INPUT MATERIAL

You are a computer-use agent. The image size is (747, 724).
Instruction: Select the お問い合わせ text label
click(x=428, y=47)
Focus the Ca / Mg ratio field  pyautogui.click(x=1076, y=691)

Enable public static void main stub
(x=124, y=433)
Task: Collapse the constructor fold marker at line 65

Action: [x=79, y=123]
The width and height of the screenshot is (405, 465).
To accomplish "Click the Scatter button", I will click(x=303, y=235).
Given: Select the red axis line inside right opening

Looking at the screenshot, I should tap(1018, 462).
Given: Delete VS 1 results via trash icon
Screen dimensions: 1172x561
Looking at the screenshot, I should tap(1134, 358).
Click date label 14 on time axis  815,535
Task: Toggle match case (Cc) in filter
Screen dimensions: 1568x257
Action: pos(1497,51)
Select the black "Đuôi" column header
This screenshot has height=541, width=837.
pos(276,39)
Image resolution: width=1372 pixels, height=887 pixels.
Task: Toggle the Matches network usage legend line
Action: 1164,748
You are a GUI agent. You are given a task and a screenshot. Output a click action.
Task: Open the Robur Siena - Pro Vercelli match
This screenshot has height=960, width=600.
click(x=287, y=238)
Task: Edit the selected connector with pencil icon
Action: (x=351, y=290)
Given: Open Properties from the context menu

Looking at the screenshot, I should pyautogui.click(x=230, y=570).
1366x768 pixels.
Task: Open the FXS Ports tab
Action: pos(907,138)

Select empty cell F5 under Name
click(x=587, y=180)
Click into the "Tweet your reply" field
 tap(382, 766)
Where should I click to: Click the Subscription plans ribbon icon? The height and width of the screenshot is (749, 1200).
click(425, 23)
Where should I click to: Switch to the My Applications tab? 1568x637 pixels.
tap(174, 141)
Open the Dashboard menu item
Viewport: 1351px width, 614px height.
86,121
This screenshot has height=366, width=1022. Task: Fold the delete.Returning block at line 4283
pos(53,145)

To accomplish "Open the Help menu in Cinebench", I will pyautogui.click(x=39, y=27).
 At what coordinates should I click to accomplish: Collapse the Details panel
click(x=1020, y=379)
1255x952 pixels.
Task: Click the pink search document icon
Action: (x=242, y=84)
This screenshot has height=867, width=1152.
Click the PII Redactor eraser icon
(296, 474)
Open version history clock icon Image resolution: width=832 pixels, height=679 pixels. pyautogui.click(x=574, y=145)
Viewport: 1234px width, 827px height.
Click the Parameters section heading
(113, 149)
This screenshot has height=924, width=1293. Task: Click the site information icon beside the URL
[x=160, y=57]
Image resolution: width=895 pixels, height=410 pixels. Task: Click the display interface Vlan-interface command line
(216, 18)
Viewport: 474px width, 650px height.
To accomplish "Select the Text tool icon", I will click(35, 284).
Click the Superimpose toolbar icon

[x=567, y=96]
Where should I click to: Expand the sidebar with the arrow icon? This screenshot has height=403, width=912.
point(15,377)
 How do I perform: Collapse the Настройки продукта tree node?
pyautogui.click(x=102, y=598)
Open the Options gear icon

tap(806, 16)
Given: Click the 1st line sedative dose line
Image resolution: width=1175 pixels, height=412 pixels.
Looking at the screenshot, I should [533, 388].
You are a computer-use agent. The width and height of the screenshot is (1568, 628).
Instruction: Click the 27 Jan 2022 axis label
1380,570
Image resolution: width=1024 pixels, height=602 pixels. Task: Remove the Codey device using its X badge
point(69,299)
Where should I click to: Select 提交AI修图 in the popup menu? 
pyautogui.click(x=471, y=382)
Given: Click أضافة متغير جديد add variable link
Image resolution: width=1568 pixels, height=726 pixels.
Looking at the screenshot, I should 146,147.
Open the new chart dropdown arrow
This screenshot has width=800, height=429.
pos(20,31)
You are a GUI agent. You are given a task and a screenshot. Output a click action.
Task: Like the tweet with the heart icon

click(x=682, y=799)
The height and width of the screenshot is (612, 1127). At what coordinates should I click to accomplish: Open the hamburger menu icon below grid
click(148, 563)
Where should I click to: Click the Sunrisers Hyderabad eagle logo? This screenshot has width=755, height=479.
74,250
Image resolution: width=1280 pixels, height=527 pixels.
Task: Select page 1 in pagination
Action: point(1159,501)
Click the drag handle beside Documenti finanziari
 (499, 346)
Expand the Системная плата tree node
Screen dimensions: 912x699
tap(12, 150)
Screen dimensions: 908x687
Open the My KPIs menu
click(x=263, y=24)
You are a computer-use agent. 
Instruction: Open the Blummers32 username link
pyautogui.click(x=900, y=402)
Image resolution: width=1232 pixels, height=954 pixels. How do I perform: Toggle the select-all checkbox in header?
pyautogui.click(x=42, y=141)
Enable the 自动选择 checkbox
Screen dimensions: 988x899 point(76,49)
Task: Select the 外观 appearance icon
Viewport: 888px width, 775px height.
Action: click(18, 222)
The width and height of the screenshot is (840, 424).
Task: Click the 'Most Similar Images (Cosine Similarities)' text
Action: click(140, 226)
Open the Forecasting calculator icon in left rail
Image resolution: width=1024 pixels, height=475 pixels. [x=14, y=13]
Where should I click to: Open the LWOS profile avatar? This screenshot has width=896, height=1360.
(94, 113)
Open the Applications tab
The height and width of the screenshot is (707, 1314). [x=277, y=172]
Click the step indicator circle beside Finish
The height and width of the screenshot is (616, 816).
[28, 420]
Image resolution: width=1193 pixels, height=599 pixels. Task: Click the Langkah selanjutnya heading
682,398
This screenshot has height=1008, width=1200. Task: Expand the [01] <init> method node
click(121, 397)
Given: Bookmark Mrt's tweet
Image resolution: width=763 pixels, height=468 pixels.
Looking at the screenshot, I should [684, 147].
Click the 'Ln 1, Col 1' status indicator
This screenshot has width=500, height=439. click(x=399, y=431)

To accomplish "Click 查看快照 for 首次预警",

GOAL OF THE EXERCISE
With every line intact, reproduce the listing verbatim.

ANSWER FOR THE TASK
You are a computer-use agent. The image size is (747, 724).
Instruction: Select the お問い合わせ text label
click(x=428, y=47)
Focus the Ca / Mg ratio field  pyautogui.click(x=1076, y=691)

Enable public static void main stub
(x=124, y=433)
Task: Collapse the constructor fold marker at line 65

Action: [x=79, y=123]
The width and height of the screenshot is (405, 465).
To accomplish "Click the Scatter button", I will click(x=303, y=235).
Given: Select the red axis line inside right opening

Looking at the screenshot, I should tap(1018, 462).
Given: Delete VS 1 results via trash icon
Screen dimensions: 1172x561
Looking at the screenshot, I should tap(1134, 358).
Click date label 14 on time axis  815,535
Task: Toggle match case (Cc) in filter
Screen dimensions: 1568x257
Action: pos(1497,51)
Select the black "Đuôi" column header
This screenshot has height=541, width=837.
pos(276,39)
Image resolution: width=1372 pixels, height=887 pixels.
Task: Toggle the Matches network usage legend line
Action: 1164,748
You are a GUI agent. You are given a task and a screenshot. Output a click action.
Task: Open the Robur Siena - Pro Vercelli match
This screenshot has height=960, width=600.
click(x=287, y=238)
Task: Edit the selected connector with pencil icon
Action: (x=351, y=290)
Given: Open Properties from the context menu

Looking at the screenshot, I should pyautogui.click(x=230, y=570).
1366x768 pixels.
Task: Open the FXS Ports tab
Action: pos(907,138)

Select empty cell F5 under Name
click(x=587, y=180)
Click into the "Tweet your reply" field
 tap(382, 766)
Where should I click to: Click the Subscription plans ribbon icon? The height and width of the screenshot is (749, 1200).
click(425, 23)
Where should I click to: Switch to the My Applications tab? 1568x637 pixels.
tap(174, 141)
Open the Dashboard menu item
Viewport: 1351px width, 614px height.
86,121
This screenshot has height=366, width=1022. Task: Fold the delete.Returning block at line 4283
pos(53,145)

To accomplish "Open the Help menu in Cinebench", I will pyautogui.click(x=39, y=27).
 At what coordinates should I click to accomplish: Collapse the Details panel
click(x=1020, y=379)
1255x952 pixels.
Task: Click the pink search document icon
Action: (x=242, y=84)
This screenshot has height=867, width=1152.
Click the PII Redactor eraser icon
(296, 474)
Open version history clock icon Image resolution: width=832 pixels, height=679 pixels. pyautogui.click(x=574, y=145)
Viewport: 1234px width, 827px height.
Click the Parameters section heading
(113, 149)
This screenshot has height=924, width=1293. Task: Click the site information icon beside the URL
[x=160, y=57]
Image resolution: width=895 pixels, height=410 pixels. Task: Click the display interface Vlan-interface command line
(216, 18)
Viewport: 474px width, 650px height.
To accomplish "Select the Text tool icon", I will click(35, 284).
Click the Superimpose toolbar icon

[x=567, y=96]
Where should I click to: Expand the sidebar with the arrow icon? This screenshot has height=403, width=912.
point(15,377)
 How do I perform: Collapse the Настройки продукта tree node?
pyautogui.click(x=102, y=598)
Open the Options gear icon

tap(806, 16)
Given: Click the 1st line sedative dose line
Image resolution: width=1175 pixels, height=412 pixels.
Looking at the screenshot, I should [533, 388].
You are a computer-use agent. The width and height of the screenshot is (1568, 628).
Instruction: Click the 27 Jan 2022 axis label
1380,570
Image resolution: width=1024 pixels, height=602 pixels. Task: Remove the Codey device using its X badge
point(69,299)
Where should I click to: Select 提交AI修图 in the popup menu? 
pyautogui.click(x=471, y=382)
Given: Click أضافة متغير جديد add variable link
Image resolution: width=1568 pixels, height=726 pixels.
Looking at the screenshot, I should 146,147.
Open the new chart dropdown arrow
This screenshot has width=800, height=429.
pos(20,31)
You are a GUI agent. You are given a task and a screenshot. Output a click action.
Task: Like the tweet with the heart icon

click(x=682, y=799)
The height and width of the screenshot is (612, 1127). At what coordinates should I click to accomplish: Open the hamburger menu icon below grid
click(148, 563)
Where should I click to: Click the Sunrisers Hyderabad eagle logo? This screenshot has width=755, height=479.
74,250
Image resolution: width=1280 pixels, height=527 pixels.
Task: Select page 1 in pagination
Action: point(1159,501)
Click the drag handle beside Documenti finanziari
 (499, 346)
Expand the Системная плата tree node
Screen dimensions: 912x699
tap(12, 150)
Screen dimensions: 908x687
Open the My KPIs menu
click(x=263, y=24)
You are a computer-use agent. 
Instruction: Open the Blummers32 username link
pyautogui.click(x=900, y=402)
Image resolution: width=1232 pixels, height=954 pixels. How do I perform: Toggle the select-all checkbox in header?
pyautogui.click(x=42, y=141)
Enable the 自动选择 checkbox
Screen dimensions: 988x899 point(76,49)
Task: Select the 外观 appearance icon
Viewport: 888px width, 775px height.
Action: click(18, 222)
The width and height of the screenshot is (840, 424).
Task: Click the 'Most Similar Images (Cosine Similarities)' text
Action: click(140, 226)
Open the Forecasting calculator icon in left rail
Image resolution: width=1024 pixels, height=475 pixels. [x=14, y=13]
Where should I click to: Open the LWOS profile avatar? This screenshot has width=896, height=1360.
(94, 113)
Open the Applications tab
The height and width of the screenshot is (707, 1314). [x=277, y=172]
Click the step indicator circle beside Finish
The height and width of the screenshot is (616, 816).
[28, 420]
Image resolution: width=1193 pixels, height=599 pixels. Task: Click the Langkah selanjutnya heading
682,398
This screenshot has height=1008, width=1200. Task: Expand the [01] <init> method node
click(121, 397)
Given: Bookmark Mrt's tweet
Image resolution: width=763 pixels, height=468 pixels.
Looking at the screenshot, I should [684, 147].
Click the 'Ln 1, Col 1' status indicator
This screenshot has width=500, height=439. click(x=399, y=431)

To accomplish "Click 查看快照 for 首次预警",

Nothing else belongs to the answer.